According to Carlos Costa, despite the progress made in recent years, the European Union’s (EU) financial architecture has yet to be completed and strengthened, particularly in terms of risk-sharing, with a pan-European banking system, a European deposit guarantee system and adequate bank resolution and settlement mechanisms, or banking crises will remain local, he added.
“Supervisory and resolution decisions are mainly European, while the ultimate guarantor of financial stability remains national: banks are European in life but remain national in death,” said Carlos Costa, who considers that “few things can be more destructive to public confidence in European institutions than threats to financial stability.
Carlos Costa considered that, in this context, harmonising bank winding-up regimes is still too early, as it can be penalising for banks with problems (their creditors, depositors and sovereign), and advocated efforts to create an orderly management structure of banks of local systemic importance (to minimise losses and protect depositors) and that there be room for manoeuvre by national authorities.
The objective is to safeguard financial stability in each country in the face of a still incomplete and imperfect European financial architecture.
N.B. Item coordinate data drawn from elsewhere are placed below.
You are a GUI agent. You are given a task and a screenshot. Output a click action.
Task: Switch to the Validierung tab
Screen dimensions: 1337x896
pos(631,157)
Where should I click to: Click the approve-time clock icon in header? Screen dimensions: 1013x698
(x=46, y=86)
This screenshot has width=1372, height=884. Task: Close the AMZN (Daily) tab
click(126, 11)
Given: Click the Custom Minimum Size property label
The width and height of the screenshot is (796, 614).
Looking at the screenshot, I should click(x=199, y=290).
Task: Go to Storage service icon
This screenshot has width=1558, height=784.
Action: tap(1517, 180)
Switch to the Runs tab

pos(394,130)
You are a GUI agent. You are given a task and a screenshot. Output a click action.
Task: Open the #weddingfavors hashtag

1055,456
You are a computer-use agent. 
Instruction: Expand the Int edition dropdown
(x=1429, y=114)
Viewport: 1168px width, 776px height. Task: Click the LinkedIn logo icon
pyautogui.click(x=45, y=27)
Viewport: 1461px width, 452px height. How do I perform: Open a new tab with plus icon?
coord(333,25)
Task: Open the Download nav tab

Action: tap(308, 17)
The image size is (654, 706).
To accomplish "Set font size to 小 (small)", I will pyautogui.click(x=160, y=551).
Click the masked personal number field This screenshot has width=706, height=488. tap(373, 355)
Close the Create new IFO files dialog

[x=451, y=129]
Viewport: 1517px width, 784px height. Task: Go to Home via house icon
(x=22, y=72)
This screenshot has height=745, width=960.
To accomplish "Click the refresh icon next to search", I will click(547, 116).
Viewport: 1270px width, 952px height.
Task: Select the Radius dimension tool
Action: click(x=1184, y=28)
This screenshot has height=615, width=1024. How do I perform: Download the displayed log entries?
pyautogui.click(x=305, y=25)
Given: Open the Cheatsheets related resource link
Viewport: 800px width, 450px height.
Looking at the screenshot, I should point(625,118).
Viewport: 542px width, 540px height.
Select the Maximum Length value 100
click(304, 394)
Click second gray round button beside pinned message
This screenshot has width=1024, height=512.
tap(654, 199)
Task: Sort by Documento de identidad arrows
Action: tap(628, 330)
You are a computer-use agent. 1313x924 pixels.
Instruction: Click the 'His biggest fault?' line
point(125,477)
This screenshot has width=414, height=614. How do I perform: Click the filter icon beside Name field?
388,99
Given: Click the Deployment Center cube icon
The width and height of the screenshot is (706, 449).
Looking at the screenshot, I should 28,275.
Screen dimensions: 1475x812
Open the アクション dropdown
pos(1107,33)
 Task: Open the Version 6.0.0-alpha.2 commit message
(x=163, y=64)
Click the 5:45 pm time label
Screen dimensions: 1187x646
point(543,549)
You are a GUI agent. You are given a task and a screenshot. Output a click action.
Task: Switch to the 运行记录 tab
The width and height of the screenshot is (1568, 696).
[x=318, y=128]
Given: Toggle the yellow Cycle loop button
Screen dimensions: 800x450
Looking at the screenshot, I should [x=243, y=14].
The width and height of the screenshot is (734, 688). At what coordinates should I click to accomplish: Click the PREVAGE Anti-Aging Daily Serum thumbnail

Carlos Costa said that the deepening of the Banking Union is even more important when there are pressures for the consolidation of banks due to the need to increase profitability and efficiency, considering “urgent” stabilisation mechanisms, such as the European deposit guarantee system.
The Banking Union, as designed by the EU, consists of three pillars. The Single Supervisory Mechanism is the first and is already operational, under the responsibility of the European Central Bank (ECB), which directly supervises the main European banks, such as the Portuguese Caixa Geral de Depósitos (CGD), BCP and Novo Banco. The national authorities (in Portugal, the Bank of Portugal) are in charge of supervising the other, smaller banks.
The second pillar is the Single Resolution Mechanism, which is responsible for the resolution and/or restructuring of banks at risk of bankruptcy and the objective is to be endowed with 55 billion euros by 2024, a figure that will come from banks’ contributions. It will also have the possibility to finance itself in the markets through debt issuance.
Finally, the third pillar is the common deposit guarantee fund. This part of the process is lagging behind, and there are many doubts about its realisation, with countries placing obstacles in the way of mutualisation of risk, refusing to be able to pay for distressed banks in southern countries, particularly Italy.